Change "Donate" to "Subscribe" in the records below and write them out again with nothing else altered.

- _DATA LINES_:
****************************************
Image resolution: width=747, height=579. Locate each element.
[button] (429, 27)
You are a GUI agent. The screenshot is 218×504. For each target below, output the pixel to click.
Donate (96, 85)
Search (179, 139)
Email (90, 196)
****************************************
- _PROBLEM SOLUTION_:
Image resolution: width=747, height=579. Locate each element.
[button] (429, 27)
You are a GUI agent. The screenshot is 218×504. For each target below, output the pixel to click.
Subscribe (96, 85)
Search (179, 139)
Email (90, 196)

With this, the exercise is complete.